### Given passage
- Opening Delimiter -
BARBOURSVILLE, WV (WOWK) – This time a week ago, our neighbors in Kentucky and multiple states had no idea the devastation the deadly tornadoes would cause. On Friday, a man from Huntington going through his own struggles decided he needed to help.

His name is Thurmand Maynard. He was diagnosed in 2018 with Lou Gehrig’s disease, or ALS, a progressive neurological disorder that results in weakened muscles and deformity. But he isn’t letting his diagnosis stop him from helping others.

“Let them know that help is on the way regardless of what’s supposed to slow us down. That thrives me to go,” says Maynard. “God works in mysterious ways, and you got to believe and you got to keep pushing forward, so back whenever I got diagnosed I was told to go home and you got two to five years to live. I’ve been living ever since then.”

He joined a social media group called ‘No More Excuses ALS’ where people who are battling the disease can connect and share stories. That’s where he found out one of his friends on the page lost his home in Mayfield Kentucky from the deadly tornadoes.
- Closing Delimiter -
### Exercise 1
According to the news story about Thurmand Maynard, in what year was he diagnosed with ALS?
### Exercise 2
Summarize the news story about Thurmand Maynard in two sentences.
### Exercise 3
Carry on the news story about Thurmand Maynard, picking up right after its final sentence.

### Entries provided
- Opening Delimiter -
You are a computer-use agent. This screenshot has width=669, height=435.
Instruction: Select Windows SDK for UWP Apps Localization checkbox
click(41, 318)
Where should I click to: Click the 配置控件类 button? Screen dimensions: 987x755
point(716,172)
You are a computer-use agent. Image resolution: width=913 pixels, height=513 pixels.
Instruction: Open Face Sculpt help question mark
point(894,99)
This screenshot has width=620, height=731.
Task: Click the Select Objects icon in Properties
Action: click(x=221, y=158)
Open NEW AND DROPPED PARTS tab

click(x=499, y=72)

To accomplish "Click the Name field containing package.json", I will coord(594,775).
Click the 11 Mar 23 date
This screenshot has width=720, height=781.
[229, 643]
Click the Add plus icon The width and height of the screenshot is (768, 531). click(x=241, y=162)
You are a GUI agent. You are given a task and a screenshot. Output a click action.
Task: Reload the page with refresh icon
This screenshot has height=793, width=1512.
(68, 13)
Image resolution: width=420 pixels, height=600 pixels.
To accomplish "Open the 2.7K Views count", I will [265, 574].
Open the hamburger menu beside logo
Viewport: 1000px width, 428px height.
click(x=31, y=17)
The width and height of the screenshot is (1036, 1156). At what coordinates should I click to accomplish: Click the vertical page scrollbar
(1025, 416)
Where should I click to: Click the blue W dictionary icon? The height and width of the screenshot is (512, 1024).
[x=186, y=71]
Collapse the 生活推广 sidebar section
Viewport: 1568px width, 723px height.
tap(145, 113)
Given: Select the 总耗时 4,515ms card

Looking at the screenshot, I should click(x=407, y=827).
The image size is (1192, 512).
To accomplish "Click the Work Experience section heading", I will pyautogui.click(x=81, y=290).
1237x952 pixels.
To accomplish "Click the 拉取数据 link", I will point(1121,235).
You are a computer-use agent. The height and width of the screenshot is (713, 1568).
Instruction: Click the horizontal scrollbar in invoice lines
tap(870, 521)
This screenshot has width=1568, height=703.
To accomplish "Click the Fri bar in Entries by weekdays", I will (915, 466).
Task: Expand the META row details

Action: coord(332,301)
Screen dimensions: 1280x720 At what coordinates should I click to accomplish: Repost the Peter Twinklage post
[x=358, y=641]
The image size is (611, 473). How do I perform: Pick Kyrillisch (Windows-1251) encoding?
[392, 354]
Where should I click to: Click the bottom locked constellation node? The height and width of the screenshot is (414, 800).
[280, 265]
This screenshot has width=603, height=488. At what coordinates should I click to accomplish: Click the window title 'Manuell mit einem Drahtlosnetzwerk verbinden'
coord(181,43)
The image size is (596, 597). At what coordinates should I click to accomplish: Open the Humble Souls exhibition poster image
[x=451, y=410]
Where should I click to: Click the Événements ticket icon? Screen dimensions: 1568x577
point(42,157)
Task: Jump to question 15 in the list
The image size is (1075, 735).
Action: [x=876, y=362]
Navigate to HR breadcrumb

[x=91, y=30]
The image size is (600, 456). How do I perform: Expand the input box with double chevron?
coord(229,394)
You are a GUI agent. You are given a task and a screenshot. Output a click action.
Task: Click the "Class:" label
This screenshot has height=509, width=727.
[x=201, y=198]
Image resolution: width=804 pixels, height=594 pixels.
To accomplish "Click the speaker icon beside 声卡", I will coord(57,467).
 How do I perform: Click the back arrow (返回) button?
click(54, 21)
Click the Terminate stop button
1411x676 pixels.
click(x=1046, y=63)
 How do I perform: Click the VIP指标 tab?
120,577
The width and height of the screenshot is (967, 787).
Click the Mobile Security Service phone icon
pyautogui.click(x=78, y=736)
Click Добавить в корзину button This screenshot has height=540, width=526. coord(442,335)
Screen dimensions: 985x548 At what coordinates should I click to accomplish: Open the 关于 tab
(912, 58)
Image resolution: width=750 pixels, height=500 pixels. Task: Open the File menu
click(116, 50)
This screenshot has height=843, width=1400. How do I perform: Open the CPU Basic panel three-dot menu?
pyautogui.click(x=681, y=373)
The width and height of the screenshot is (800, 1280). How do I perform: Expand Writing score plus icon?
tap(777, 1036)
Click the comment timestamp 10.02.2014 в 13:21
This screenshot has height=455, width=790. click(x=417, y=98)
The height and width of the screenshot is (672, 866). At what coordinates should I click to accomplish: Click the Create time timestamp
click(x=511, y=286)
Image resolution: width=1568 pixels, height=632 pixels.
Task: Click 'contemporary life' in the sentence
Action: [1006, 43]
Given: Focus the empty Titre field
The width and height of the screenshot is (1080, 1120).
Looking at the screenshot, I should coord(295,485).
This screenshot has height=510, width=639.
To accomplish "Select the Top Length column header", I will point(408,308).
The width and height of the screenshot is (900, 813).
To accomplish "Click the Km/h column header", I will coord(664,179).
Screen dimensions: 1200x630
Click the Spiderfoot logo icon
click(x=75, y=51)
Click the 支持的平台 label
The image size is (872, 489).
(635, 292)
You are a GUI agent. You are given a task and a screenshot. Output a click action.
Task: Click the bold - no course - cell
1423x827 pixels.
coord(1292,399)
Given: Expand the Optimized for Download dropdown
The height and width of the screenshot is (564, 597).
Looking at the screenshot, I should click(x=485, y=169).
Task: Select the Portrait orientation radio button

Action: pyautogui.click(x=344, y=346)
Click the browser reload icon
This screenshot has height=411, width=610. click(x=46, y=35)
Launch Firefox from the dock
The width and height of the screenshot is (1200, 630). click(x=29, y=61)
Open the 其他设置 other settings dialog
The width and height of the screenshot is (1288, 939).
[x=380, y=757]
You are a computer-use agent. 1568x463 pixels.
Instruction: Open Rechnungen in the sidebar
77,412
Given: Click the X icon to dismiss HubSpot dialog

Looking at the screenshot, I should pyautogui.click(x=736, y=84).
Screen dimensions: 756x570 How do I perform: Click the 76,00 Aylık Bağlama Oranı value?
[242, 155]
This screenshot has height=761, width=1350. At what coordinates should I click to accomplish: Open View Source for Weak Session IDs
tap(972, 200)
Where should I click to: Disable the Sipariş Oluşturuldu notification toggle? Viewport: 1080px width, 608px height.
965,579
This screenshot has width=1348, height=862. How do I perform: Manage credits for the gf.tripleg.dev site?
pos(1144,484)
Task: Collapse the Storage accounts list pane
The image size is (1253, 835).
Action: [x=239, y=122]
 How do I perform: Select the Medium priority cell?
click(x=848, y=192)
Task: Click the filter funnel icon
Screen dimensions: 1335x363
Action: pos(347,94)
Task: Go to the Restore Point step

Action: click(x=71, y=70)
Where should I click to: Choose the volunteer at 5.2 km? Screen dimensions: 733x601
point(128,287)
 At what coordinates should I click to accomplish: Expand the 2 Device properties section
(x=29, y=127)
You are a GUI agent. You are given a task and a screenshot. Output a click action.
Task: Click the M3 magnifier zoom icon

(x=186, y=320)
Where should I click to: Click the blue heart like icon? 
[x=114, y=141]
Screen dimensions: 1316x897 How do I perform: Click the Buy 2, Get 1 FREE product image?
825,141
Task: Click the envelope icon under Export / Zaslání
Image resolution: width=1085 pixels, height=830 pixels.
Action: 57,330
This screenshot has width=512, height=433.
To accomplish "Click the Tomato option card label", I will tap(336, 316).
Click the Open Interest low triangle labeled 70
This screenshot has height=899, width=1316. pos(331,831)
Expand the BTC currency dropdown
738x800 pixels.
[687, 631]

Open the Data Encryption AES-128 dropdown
- Closing Delimiter -
### Task answer 1
2018

### Task answer 2
Thurmand Maynard, a Huntington man diagnosed with ALS in 2018 and told he had two to five years to live, decided on Friday that he needed to help people hit by the deadly tornadoes in Kentucky and other states. Through the social media group "No More Excuses ALS," he learned that a friend from the page had lost his home in Mayfield, Kentucky, to the tornadoes.

### Task answer 3
“They’ve lost wheelchair ramps, handicap showers. It’s devastating,” says Maynard.

Now he and Simco Contracting in Jackson County West Virginia are on their way to help, proving to be a glimmer of hope and an inspiration to lend a hand.

“Christmas is right around the corner, their homes are devastated so a little bit of pick me up. That’s what it’s all about,” says Maynard. “Help each other. Get each other up off the ground and get them back on their feet.”

And on Thursday the ALS Act passed both the House and Senate and will now head to President Biden’s desk to be signed into law. This bill aims to establish grant programs and guidelines for developing and producing treatments for neurodegenerative diseases like ALS.